REQUIRED ACTION:
Print the listing below verbatim, passing over each picture.

┌────────

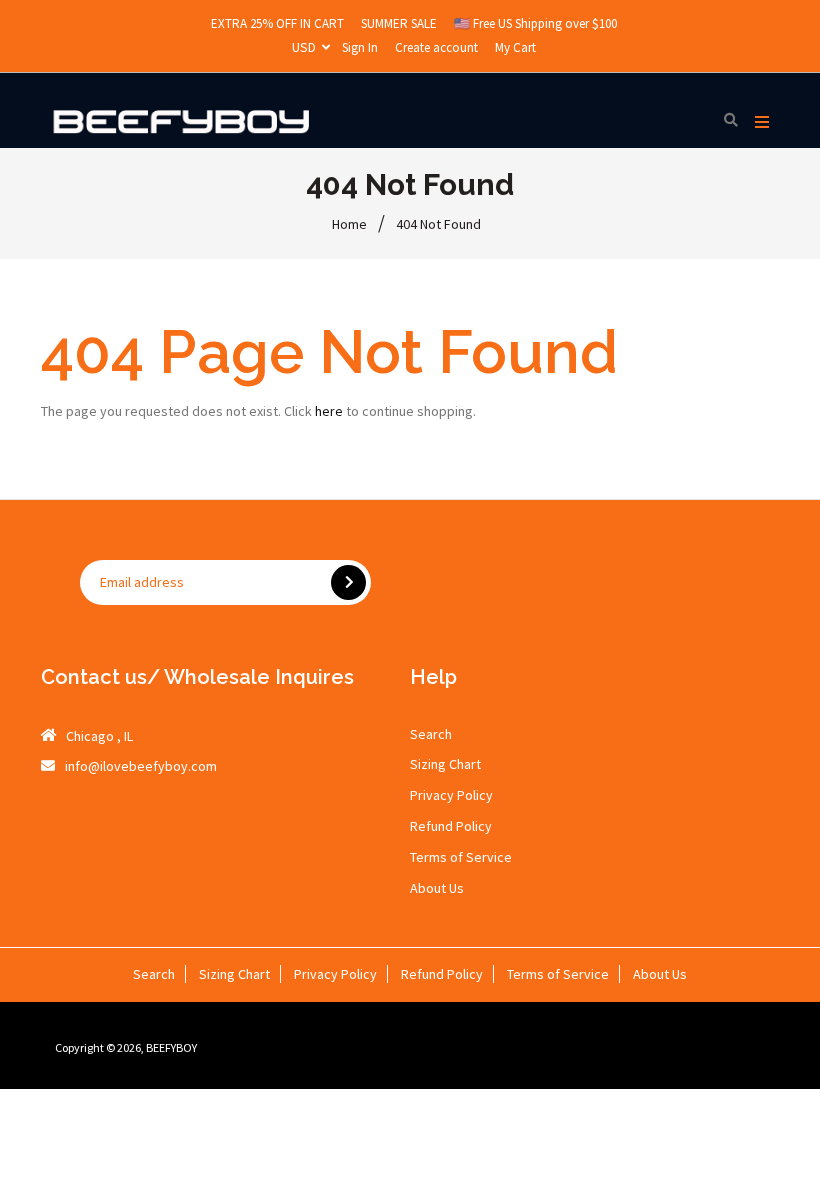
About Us (437, 888)
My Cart (515, 47)
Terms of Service (461, 857)
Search (431, 734)
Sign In (360, 47)
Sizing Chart (445, 764)
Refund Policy (451, 826)
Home (349, 224)
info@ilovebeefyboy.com (141, 766)
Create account (436, 47)
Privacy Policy (451, 795)
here (329, 411)
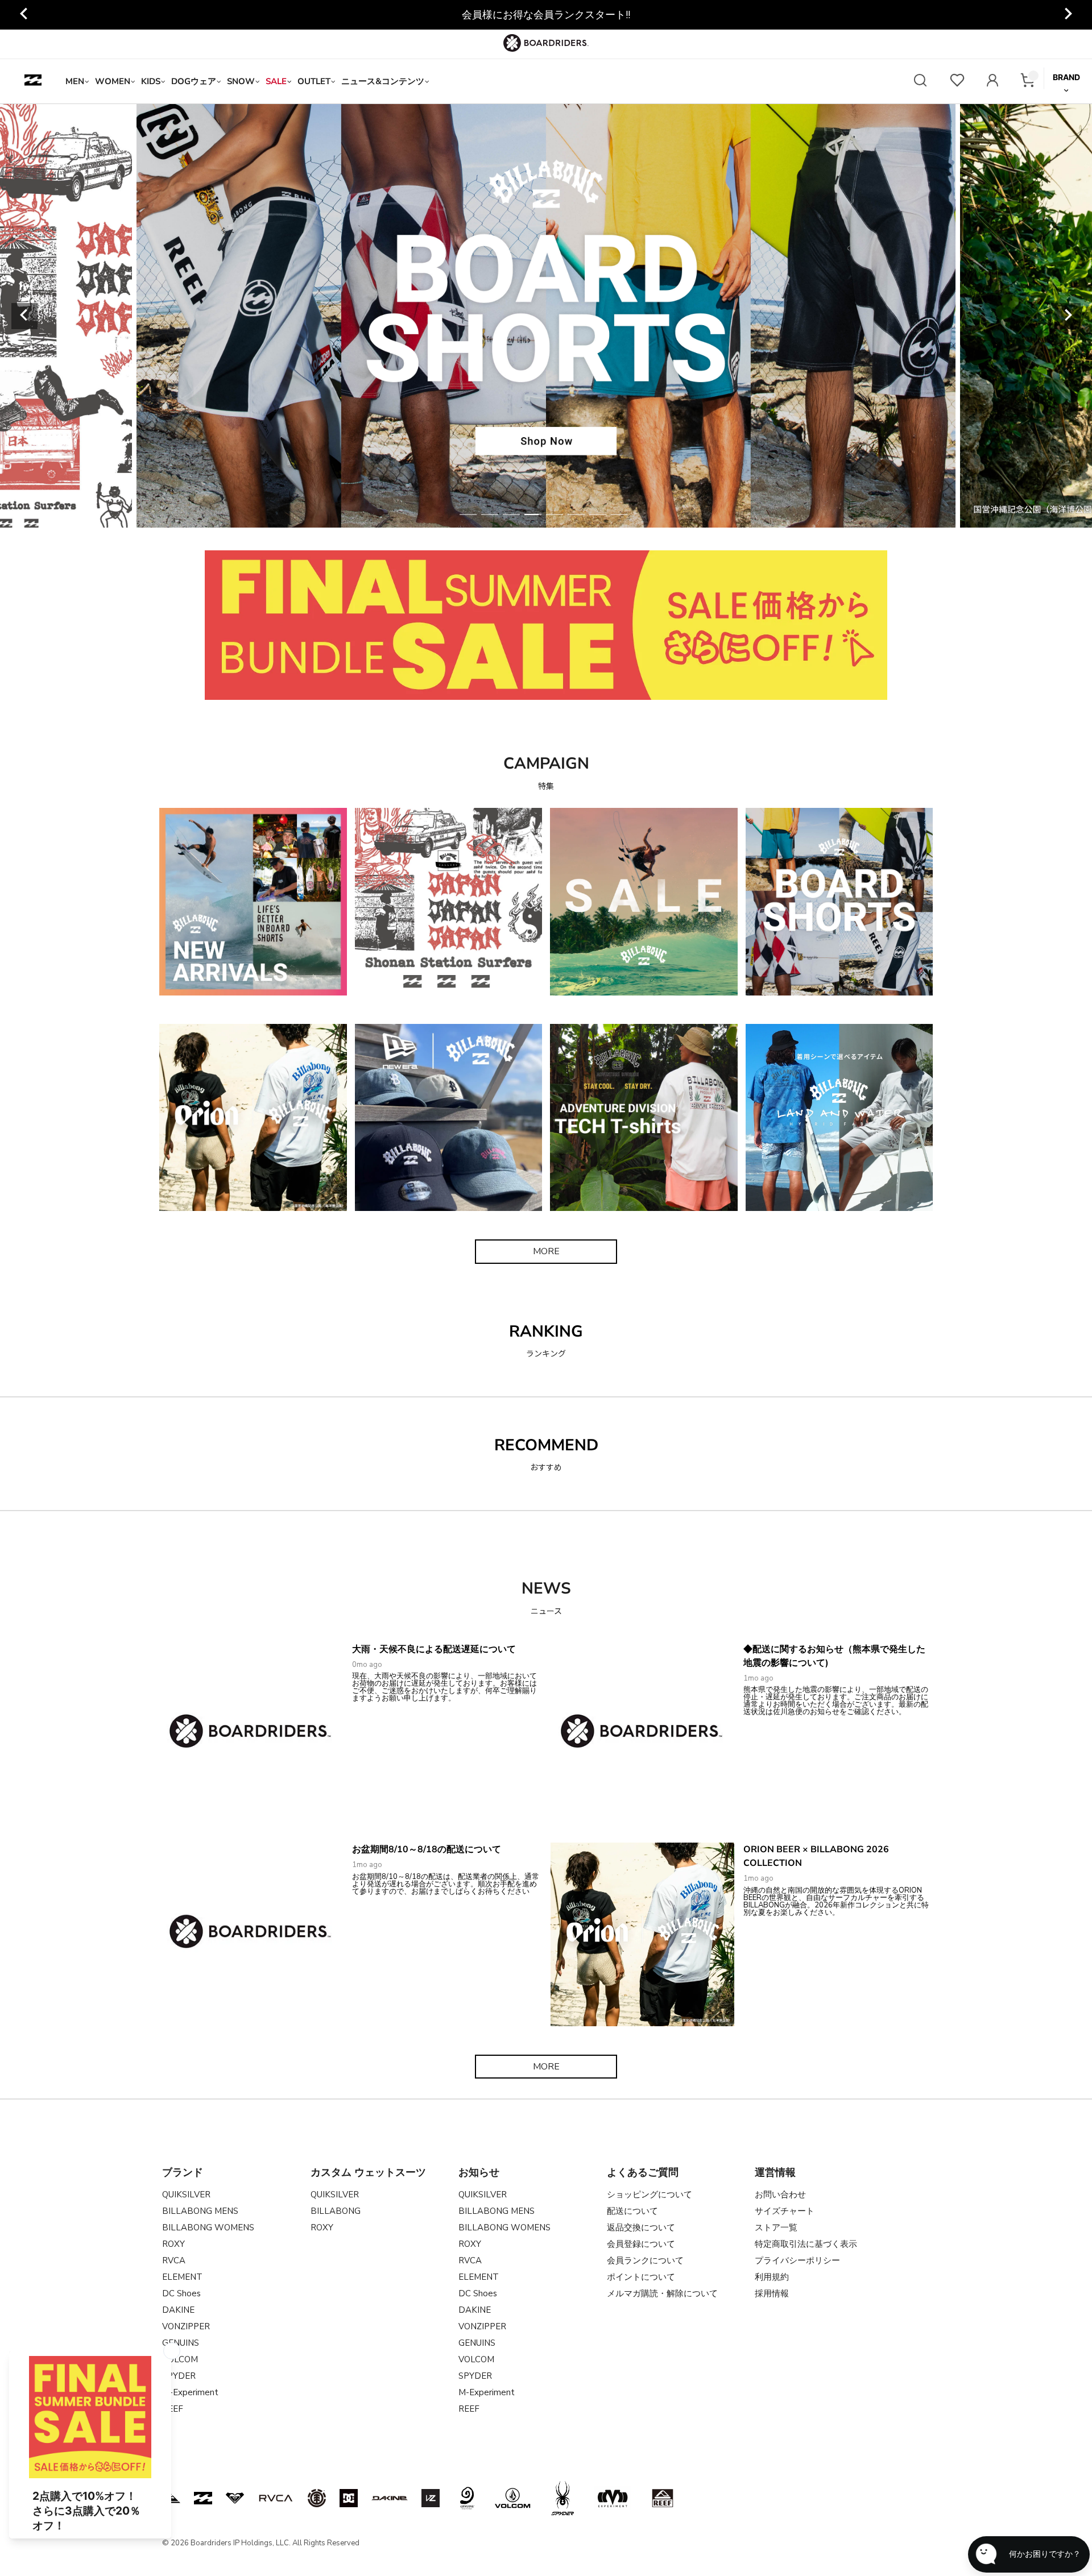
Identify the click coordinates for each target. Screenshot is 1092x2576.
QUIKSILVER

└────────

EXERCISE OUTPUT:
About Us (437, 888)
My Cart (515, 47)
Terms of Service (461, 857)
Search (431, 734)
Sign In (360, 47)
Sizing Chart (445, 764)
Refund Policy (451, 826)
Home (349, 224)
info@ilovebeefyboy.com (141, 766)
Create account (436, 47)
Privacy Policy (451, 795)
here (329, 411)
Identify the click coordinates for each target. Screenshot is 1092x2576.
QUIKSILVER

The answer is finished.